A secondary analysis will describe each of the 23 CONSORT items included in this study to determine compliance and to explore the items that most contribute to non-compliance. Charts with percentages of studies complying with each item will be provided, by year and by periods (pre-CONSORT and post-CONSORT 2010). We will explore changes for the primary and secondary outcomes on the quality of RCTs according to sample size, country of publication, funding, and language, and according to whether RCTs were published in Spanish journals or Latin American journals.

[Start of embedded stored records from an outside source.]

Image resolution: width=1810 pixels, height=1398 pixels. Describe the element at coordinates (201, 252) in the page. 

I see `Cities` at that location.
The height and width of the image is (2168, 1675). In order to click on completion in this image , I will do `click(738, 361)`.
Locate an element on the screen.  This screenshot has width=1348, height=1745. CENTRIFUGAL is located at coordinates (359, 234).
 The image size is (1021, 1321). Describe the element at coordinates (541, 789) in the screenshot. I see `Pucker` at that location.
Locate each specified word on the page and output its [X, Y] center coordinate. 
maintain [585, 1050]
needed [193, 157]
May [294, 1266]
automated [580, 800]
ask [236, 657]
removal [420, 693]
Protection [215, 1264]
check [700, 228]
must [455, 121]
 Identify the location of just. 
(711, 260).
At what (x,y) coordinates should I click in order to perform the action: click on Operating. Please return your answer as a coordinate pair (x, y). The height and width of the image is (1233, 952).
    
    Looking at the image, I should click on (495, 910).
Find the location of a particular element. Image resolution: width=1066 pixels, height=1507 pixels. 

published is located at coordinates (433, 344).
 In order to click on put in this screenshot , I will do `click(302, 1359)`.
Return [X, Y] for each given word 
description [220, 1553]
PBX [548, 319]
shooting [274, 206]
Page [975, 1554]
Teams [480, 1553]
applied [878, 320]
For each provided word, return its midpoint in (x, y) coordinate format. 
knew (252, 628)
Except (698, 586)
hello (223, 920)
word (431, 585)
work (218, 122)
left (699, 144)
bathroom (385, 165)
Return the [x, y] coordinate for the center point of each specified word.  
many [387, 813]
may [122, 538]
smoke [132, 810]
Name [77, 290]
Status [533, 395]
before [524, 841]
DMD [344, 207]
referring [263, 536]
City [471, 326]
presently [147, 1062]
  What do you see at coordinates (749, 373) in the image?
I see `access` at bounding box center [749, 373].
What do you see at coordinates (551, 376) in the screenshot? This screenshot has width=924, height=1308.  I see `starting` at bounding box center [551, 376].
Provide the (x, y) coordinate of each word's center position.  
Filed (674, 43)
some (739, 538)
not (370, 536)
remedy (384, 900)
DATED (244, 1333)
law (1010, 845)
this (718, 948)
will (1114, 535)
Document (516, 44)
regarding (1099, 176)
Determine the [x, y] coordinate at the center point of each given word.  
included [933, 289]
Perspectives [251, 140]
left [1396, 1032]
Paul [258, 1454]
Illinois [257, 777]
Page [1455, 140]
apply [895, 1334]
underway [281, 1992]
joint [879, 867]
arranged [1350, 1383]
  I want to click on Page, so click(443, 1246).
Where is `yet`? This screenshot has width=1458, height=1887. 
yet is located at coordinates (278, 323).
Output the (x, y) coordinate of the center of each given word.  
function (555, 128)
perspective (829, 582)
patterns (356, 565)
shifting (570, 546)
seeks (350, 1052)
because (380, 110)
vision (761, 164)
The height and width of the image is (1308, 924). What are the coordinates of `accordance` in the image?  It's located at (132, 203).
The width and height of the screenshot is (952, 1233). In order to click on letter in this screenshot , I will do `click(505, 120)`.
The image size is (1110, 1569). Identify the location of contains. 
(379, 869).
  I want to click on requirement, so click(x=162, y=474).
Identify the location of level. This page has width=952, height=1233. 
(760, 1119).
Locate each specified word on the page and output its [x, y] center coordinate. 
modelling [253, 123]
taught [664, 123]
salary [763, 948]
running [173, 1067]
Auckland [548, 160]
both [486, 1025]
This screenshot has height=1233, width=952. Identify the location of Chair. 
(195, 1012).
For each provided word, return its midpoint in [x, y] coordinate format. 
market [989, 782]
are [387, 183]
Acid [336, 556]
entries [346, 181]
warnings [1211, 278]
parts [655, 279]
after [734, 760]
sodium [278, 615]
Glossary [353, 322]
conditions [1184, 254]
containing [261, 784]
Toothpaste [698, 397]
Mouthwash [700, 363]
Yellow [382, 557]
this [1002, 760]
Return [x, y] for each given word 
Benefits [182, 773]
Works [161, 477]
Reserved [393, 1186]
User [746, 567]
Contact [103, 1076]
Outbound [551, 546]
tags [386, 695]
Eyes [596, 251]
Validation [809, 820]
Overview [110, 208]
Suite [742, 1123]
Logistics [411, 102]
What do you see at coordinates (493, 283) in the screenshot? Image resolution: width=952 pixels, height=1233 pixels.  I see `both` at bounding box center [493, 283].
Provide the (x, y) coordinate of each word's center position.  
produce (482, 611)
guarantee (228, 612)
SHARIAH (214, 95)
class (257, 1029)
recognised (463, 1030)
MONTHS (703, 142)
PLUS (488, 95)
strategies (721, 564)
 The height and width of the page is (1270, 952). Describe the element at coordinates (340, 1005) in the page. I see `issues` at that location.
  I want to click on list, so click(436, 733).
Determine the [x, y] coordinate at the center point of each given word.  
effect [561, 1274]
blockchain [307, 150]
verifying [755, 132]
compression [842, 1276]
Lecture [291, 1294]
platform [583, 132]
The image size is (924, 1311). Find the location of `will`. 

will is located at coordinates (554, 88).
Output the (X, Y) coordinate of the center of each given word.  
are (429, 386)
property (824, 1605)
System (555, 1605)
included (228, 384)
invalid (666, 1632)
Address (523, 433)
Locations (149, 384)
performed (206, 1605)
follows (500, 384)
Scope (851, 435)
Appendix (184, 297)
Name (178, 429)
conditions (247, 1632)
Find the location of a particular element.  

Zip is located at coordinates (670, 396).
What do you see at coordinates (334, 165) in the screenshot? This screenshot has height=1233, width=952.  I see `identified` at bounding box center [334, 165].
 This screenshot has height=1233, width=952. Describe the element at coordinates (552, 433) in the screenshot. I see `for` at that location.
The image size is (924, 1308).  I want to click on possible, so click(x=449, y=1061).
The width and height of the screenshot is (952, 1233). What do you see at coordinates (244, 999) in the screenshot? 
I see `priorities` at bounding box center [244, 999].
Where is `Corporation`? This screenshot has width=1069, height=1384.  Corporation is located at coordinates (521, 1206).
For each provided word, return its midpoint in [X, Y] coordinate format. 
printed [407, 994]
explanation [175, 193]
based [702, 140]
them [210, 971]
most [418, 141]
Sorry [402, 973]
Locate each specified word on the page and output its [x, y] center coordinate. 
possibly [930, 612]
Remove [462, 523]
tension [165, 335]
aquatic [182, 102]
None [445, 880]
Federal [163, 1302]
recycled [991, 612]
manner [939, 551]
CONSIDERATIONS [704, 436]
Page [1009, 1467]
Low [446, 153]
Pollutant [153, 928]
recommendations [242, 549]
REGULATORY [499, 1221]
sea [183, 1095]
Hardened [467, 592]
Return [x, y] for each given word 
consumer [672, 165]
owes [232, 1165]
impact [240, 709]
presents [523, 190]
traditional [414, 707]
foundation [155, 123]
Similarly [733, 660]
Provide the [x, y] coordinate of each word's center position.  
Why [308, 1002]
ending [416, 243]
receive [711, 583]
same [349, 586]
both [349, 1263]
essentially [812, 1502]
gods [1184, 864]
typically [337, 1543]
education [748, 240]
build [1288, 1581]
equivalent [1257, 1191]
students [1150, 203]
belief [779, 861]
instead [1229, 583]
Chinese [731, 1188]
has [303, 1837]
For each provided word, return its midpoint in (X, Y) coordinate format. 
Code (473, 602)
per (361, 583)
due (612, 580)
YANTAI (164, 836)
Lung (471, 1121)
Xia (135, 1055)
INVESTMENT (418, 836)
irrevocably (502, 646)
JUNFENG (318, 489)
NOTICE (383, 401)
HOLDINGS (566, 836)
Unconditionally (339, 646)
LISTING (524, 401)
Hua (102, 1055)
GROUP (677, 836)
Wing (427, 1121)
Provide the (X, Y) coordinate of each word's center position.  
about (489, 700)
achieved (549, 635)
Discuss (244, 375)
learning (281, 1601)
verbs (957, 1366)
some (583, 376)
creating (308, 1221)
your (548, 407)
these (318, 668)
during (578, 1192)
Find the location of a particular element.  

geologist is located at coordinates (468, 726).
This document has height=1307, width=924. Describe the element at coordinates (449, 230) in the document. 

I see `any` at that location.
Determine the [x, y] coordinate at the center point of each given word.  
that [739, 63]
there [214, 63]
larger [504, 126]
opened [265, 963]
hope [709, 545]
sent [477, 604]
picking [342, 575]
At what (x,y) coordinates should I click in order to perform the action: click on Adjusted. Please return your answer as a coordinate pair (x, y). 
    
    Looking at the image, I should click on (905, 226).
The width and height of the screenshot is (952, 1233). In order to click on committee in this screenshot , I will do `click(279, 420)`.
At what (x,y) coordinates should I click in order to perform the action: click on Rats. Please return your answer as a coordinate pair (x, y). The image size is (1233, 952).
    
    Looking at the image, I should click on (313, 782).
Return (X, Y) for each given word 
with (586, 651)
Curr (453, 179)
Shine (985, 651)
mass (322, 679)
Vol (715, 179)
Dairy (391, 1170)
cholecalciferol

Statistical analysis will be performed with the R package statistical software (R Foundation for Statistical Computing, Vienna, Austria; 2019).

Ethics and dissemination

This protocol was approved by the Institutional Ethics Committee of Universidad de Santiago de Chile, Ethics Report No 524, dated 10 August 2018.

The results of this work will be disseminated in peer-reviewed scientific journals and conference proceedings. We expect to raise awareness among researchers, journal editors and funders on the importance of training in reporting guidelines and using them from the inception of RCT protocols.

Patient and public involvement

No patients or public were involved in the development of this protocol. However, we expect our results will positively impact patient and public interest by providing information on the reporting of RCTs.

Discussion

CONSORT and other reporting guidelines are widely used in clinical and epidemiological research. While there is plentiful research on how these guidelines have impacted research published in the English language34–43 not enough attention has been paid to compliance with these guidelines of RCTs published in Spanish. We hypothesise that compliance with CONSORT in Spain and, especially, in Latin America, lags that observed in English-speaking countries and of journals indexed in MEDLINE, as shown in previous research.18 This important gap in reporting quality affects the overall impact of research generated from Latin America. While it is unclear the extent to which reporting quality may be used as a proxy for methodological quality, we will be able to contrast our results against previous work that has looked into methodological quality for geriatrics.31 32

Because of the nature of the population of journals that we selected for our study, most of which are included only in databases with incomplete information, or available only in print version in university libraries, it is not possible to retrospectively know which journals endorsed and enforced CONSORT by year. Conversely, we will be able to detect any improvement in RCTs reporting but whether this stems from researchers’ initiative or due to journal requirements, will not be known from our study.

We recognise that our study is planning a substantial reduction in the number of CONSORT items to be checked for compliance and the addition of a few others, which may make it more difficult to compare with previously published studies also assessing CONSORT compliance of RCTs. That said, in our literature search we did not find studies that used the same score scale or same number of items. Wilson et al, for example, used a truncated version of the CONSORT checklist giving priority to the methodological items,39 as did Hopewell et al.44 Loguercio et al used a third category (‘item fully present’, ‘item partially present’ and ‘item absent’) in their assessment of CONSORT compliance.45 In a nutshell, there is no core CONSORT compliance extraction form short of using the CONSORT checklist without any modifications, but in our view this would diminish the full appraisal of reporting quality as we aim to assess in our study.

We will publish the results of this three-staged study in peer-reviewed biomedical journals of each one of the three clinical fields that will be explored, preferentially in journals publishing in Spanish. We aim to raise awareness among researchers, journal editors, and funders on the importance of training in reporting guidelines and using them from the inception of the study protocol.